To configure this integration within the SOAR platform, you typically need the following Cyberint details:

  • API URL: The base URL for the Cyberint API (e.g., https://api.cyberint.com/).

  • API Key: Your Cyberint API key for authentication.

  • API Secret: Your Cyberint API secret associated with the API key.

(Note: The exact parameter names might vary slightly depending on the specific SOAR platform configuration interface.)

Actions

Update Alert

Update alert status in Cyberint.

Arguments:

  • case_id (string, required): The ID of the case.

  • alert_group_identifiers (List[string], required): Identifiers for the alert groups.

  • alert_id (string, required): Specify the ID of the alert that needs to have the status updated.

  • status (List[str], optional): Specify the status for the event (e.g., Open, Closed, In Progress). Note: if “Closed” is selected, closure_reason is required.

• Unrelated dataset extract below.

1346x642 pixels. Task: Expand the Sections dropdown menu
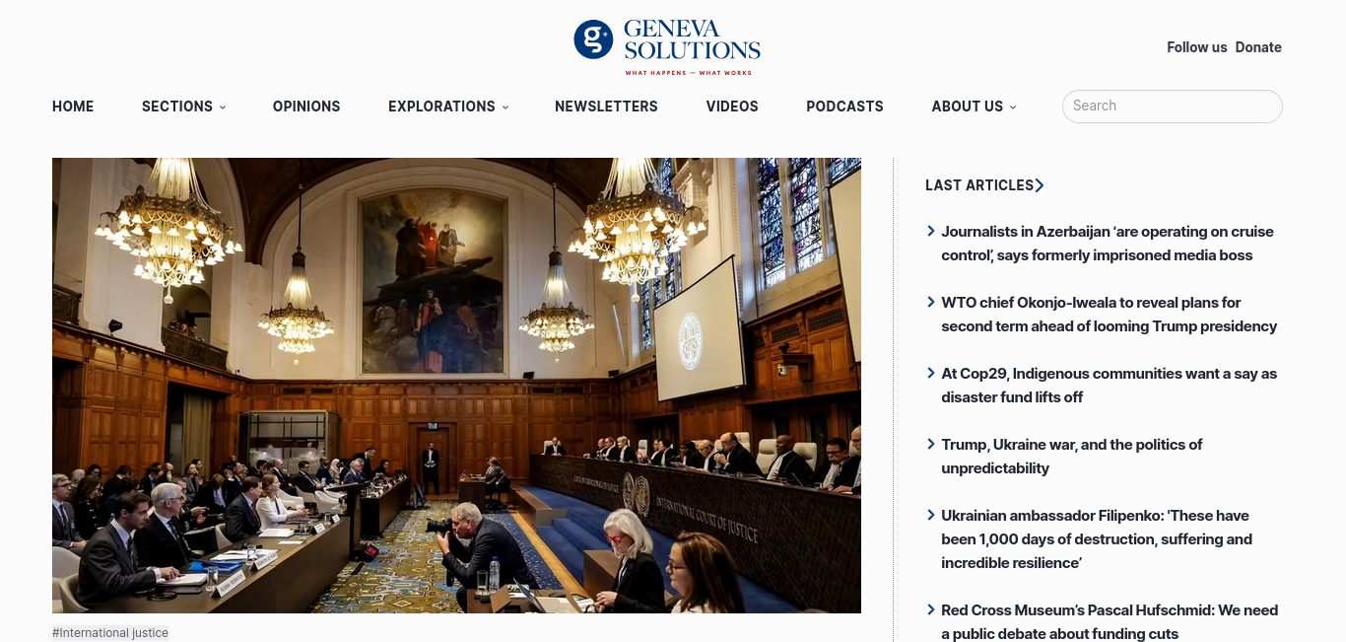(184, 107)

  • closure_reason (List[str], optional): Specify the closure reason if the status is set to “Closed”.

  • target_entities (List[TargetEntity], optional): Optional list of specific target entities (Identifier, EntityType) to run the action on.

  • scope (string, optional): Defines the scope for the action. Defaults to “All entities”.

Returns:

  • dict: A dictionary containing the result of the alert update operation.

Ping

Test connectivity to the Cyberint with parameters provided at the integration configuration page on the Marketplace tab.

Arguments:

  • case_id (string, required): The ID of the case.

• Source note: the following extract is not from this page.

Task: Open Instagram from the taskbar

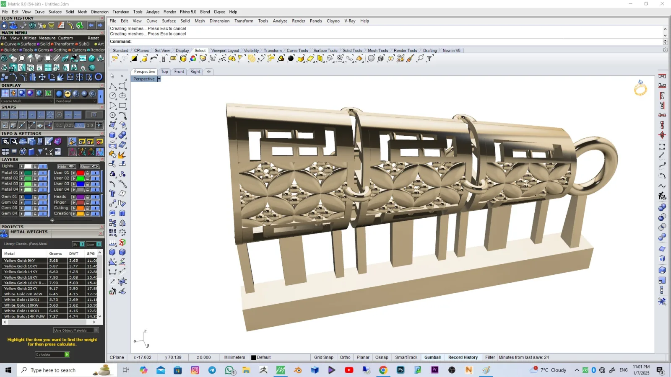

  • alert_group_identifiers (List[string], required): Identifiers for the alert groups.

  • target_entities (List[TargetEntity], optional): Optional list of specific target entities (Identifier, EntityType) to run the action on.

  • scope (string, optional): Defines the scope for the action. Defaults to “All entities”.

Returns:

  • dict: A dictionary containing the result of the ping action.

Notes

  • Ensure the Cyberint integration is properly configured in the SOAR Marketplace tab with a valid API Key, API Secret, and API URL.

  • The API credentials require appropriate permissions within the Cyberint platform to update alerts.